§ What to work on
Reproduce all of the records exactly.

>>>

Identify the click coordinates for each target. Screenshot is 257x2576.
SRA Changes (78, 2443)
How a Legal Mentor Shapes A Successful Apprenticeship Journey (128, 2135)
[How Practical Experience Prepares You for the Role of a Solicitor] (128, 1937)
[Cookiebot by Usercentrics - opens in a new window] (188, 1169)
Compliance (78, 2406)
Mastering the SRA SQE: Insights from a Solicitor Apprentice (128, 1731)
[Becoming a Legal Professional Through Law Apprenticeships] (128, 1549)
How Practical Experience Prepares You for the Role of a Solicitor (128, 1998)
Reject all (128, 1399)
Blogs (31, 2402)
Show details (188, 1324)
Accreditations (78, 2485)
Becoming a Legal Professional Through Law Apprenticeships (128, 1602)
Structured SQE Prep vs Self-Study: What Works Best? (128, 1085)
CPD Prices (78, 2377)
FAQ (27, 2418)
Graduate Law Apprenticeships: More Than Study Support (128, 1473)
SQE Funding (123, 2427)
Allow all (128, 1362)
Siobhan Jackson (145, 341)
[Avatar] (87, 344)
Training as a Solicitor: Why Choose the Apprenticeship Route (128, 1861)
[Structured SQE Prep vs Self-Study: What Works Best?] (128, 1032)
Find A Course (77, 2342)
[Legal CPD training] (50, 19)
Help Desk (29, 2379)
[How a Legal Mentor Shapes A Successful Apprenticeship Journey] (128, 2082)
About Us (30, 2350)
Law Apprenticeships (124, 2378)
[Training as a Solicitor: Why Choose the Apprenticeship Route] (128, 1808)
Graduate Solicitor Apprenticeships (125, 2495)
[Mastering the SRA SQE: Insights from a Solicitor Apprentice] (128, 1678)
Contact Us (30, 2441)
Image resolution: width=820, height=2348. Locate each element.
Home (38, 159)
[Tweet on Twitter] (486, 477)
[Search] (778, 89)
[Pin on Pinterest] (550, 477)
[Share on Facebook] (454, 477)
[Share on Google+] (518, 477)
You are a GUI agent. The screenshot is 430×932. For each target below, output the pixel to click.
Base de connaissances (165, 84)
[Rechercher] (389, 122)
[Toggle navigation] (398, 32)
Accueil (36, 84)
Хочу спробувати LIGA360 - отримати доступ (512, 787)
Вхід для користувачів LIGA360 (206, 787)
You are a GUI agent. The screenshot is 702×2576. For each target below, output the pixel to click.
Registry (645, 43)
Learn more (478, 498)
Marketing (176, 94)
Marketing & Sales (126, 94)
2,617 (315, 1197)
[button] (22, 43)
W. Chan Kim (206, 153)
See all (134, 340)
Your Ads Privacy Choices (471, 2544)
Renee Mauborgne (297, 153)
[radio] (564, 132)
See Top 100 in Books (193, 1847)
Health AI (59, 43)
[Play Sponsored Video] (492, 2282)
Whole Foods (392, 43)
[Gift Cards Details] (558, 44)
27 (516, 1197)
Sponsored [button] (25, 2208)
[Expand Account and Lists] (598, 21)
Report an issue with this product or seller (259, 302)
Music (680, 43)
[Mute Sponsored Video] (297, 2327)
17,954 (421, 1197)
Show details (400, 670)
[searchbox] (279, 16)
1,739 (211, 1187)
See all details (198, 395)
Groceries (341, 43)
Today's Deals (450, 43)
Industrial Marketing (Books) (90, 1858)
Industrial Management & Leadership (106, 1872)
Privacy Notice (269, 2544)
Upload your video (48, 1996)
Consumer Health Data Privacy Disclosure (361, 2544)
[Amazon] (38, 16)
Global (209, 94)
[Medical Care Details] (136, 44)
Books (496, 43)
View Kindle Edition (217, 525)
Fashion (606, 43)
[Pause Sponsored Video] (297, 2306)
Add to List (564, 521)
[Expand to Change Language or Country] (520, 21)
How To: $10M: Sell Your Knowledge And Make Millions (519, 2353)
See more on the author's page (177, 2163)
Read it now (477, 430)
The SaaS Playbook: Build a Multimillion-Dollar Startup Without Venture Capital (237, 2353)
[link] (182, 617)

<<<

§ Solution for this task
Identify the click coordinates for each target. Screenshot is 257x2576.
SRA Changes (78, 2443)
How a Legal Mentor Shapes A Successful Apprenticeship Journey (128, 2135)
[How Practical Experience Prepares You for the Role of a Solicitor] (128, 1937)
[Cookiebot by Usercentrics - opens in a new window] (188, 1169)
Compliance (78, 2406)
Mastering the SRA SQE: Insights from a Solicitor Apprentice (128, 1731)
[Becoming a Legal Professional Through Law Apprenticeships] (128, 1549)
How Practical Experience Prepares You for the Role of a Solicitor (128, 1998)
Reject all (128, 1399)
Blogs (31, 2402)
Show details (188, 1324)
Accreditations (78, 2485)
Becoming a Legal Professional Through Law Apprenticeships (128, 1602)
Structured SQE Prep vs Self-Study: What Works Best? (128, 1085)
CPD Prices (78, 2377)
FAQ (27, 2418)
Graduate Law Apprenticeships: More Than Study Support (128, 1473)
SQE Funding (123, 2427)
Allow all (128, 1362)
Siobhan Jackson (145, 341)
[Avatar] (87, 344)
Training as a Solicitor: Why Choose the Apprenticeship Route (128, 1861)
[Structured SQE Prep vs Self-Study: What Works Best?] (128, 1032)
Find A Course (77, 2342)
[Legal CPD training] (50, 19)
Help Desk (29, 2379)
[How a Legal Mentor Shapes A Successful Apprenticeship Journey] (128, 2082)
About Us (30, 2350)
Law Apprenticeships (124, 2378)
[Training as a Solicitor: Why Choose the Apprenticeship Route] (128, 1808)
Graduate Solicitor Apprenticeships (125, 2495)
[Mastering the SRA SQE: Insights from a Solicitor Apprentice] (128, 1678)
Contact Us (30, 2441)
Image resolution: width=820, height=2348. Locate each element.
Home (38, 159)
[Tweet on Twitter] (486, 477)
[Search] (778, 89)
[Pin on Pinterest] (550, 477)
[Share on Facebook] (454, 477)
[Share on Google+] (518, 477)
You are a GUI agent. The screenshot is 430×932. For each target below, output the pixel to click.
Base de connaissances (165, 84)
[Rechercher] (389, 122)
[Toggle navigation] (398, 32)
Accueil (36, 84)
Хочу спробувати LIGA360 - отримати доступ (512, 787)
Вхід для користувачів LIGA360 (206, 787)
You are a GUI agent. The screenshot is 702×2576. For each target below, output the pixel to click.
Registry (645, 43)
Learn more (478, 498)
Marketing (176, 94)
Marketing & Sales (126, 94)
2,617 (315, 1197)
[button] (22, 43)
W. Chan Kim (206, 153)
See all (134, 340)
Your Ads Privacy Choices (471, 2544)
Renee Mauborgne (297, 153)
[radio] (564, 132)
See Top 100 in Books (193, 1847)
Health AI (59, 43)
[Play Sponsored Video] (492, 2282)
Whole Foods (392, 43)
[Gift Cards Details] (558, 44)
27 (516, 1197)
Sponsored [button] (25, 2208)
[Expand Account and Lists] (598, 21)
Report an issue with this product or seller (259, 302)
Music (680, 43)
[Mute Sponsored Video] (297, 2327)
17,954 (421, 1197)
Show details (400, 670)
[searchbox] (279, 16)
1,739 (211, 1187)
See all details (198, 395)
Groceries (341, 43)
Today's Deals (450, 43)
Industrial Marketing (Books) (90, 1858)
Industrial Management & Leadership (106, 1872)
Privacy Notice (269, 2544)
Upload your video (48, 1996)
Consumer Health Data Privacy Disclosure (361, 2544)
[Amazon] (38, 16)
Global (209, 94)
[Medical Care Details] (136, 44)
Books (496, 43)
View Kindle Edition (217, 525)
Fashion (606, 43)
[Pause Sponsored Video] (297, 2306)
Add to List (564, 521)
[Expand to Change Language or Country] (520, 21)
How To: $10M: Sell Your Knowledge And Make Millions (519, 2353)
See more on the author's page (177, 2163)
Read it now (477, 430)
The SaaS Playbook: Build a Multimillion-Dollar Startup Without Venture Capital (237, 2353)
[link] (182, 617)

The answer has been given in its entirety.